Exercise aim =
Could you convert the records from the line with "Click the Back button" through the end of the records into a two-column CSV with the columns task and value, one row per record: its text under task and its answer under value, each in one quoted field with line breaks turned into spaces, and the pictures left out?

• • • • • • •

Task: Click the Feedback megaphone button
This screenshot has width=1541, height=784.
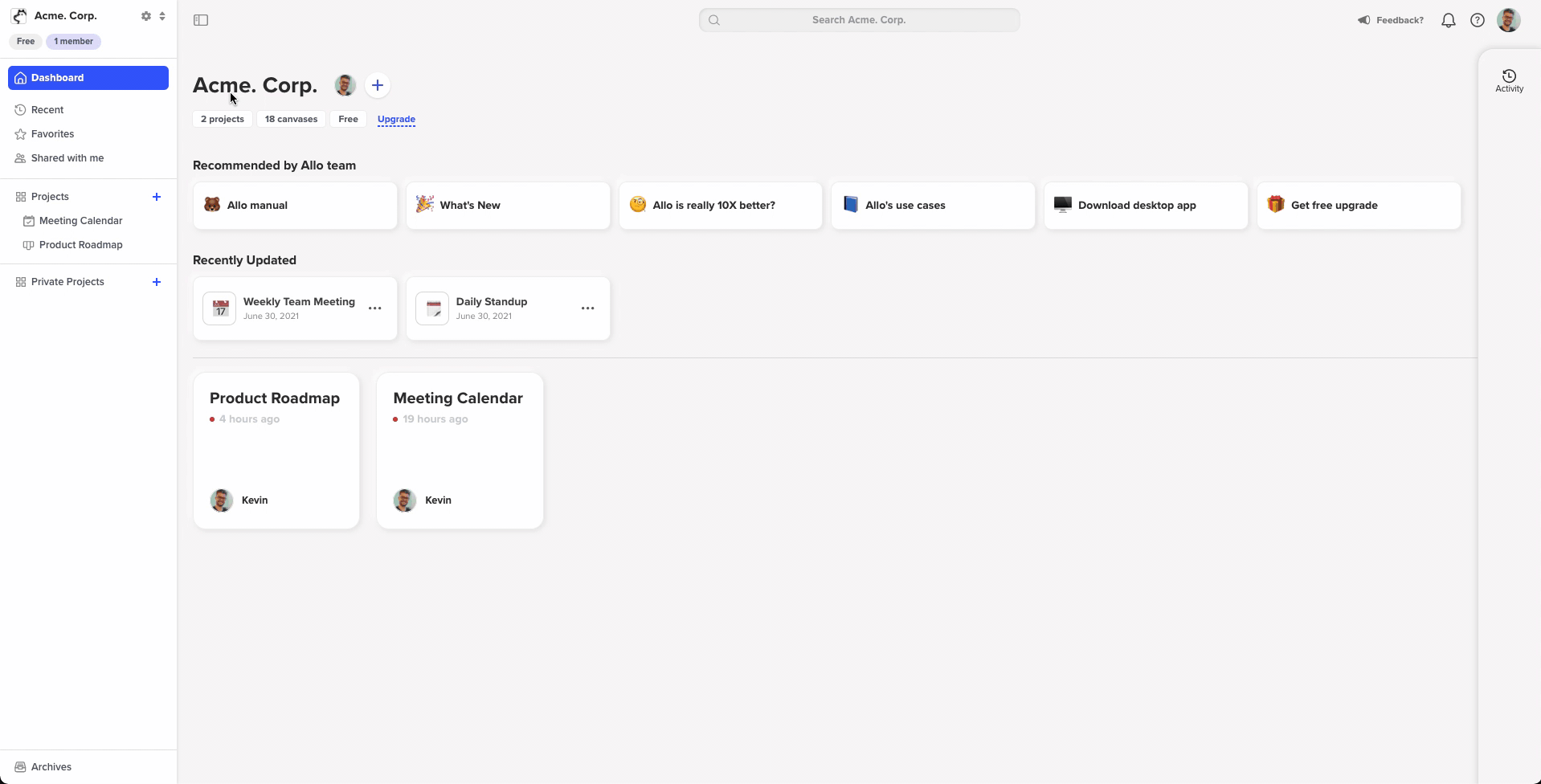Action: point(1391,20)
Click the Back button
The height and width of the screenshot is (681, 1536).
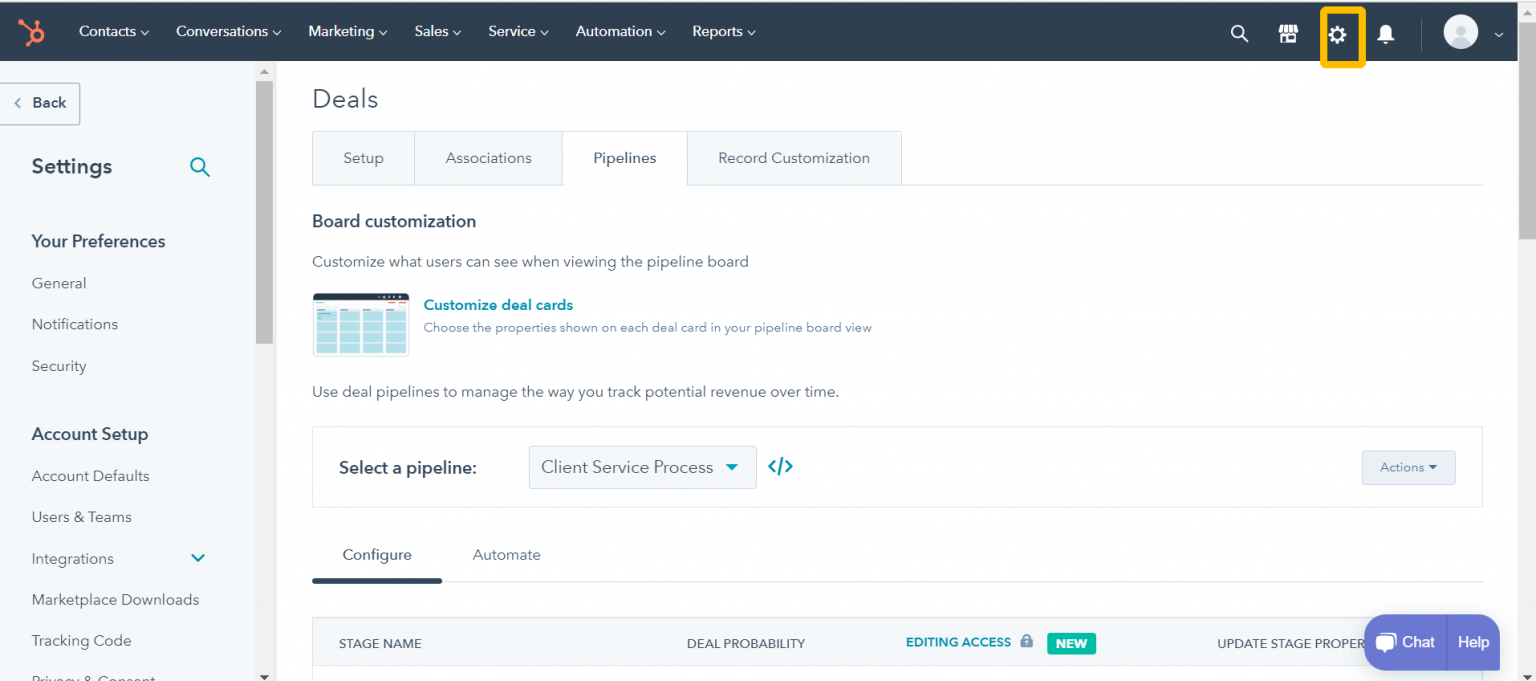(x=40, y=103)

• • • • • • •

Correct result =
task,value
"Click the Back button The height and width of the screenshot is (681, 1536).","(x=40, y=103)"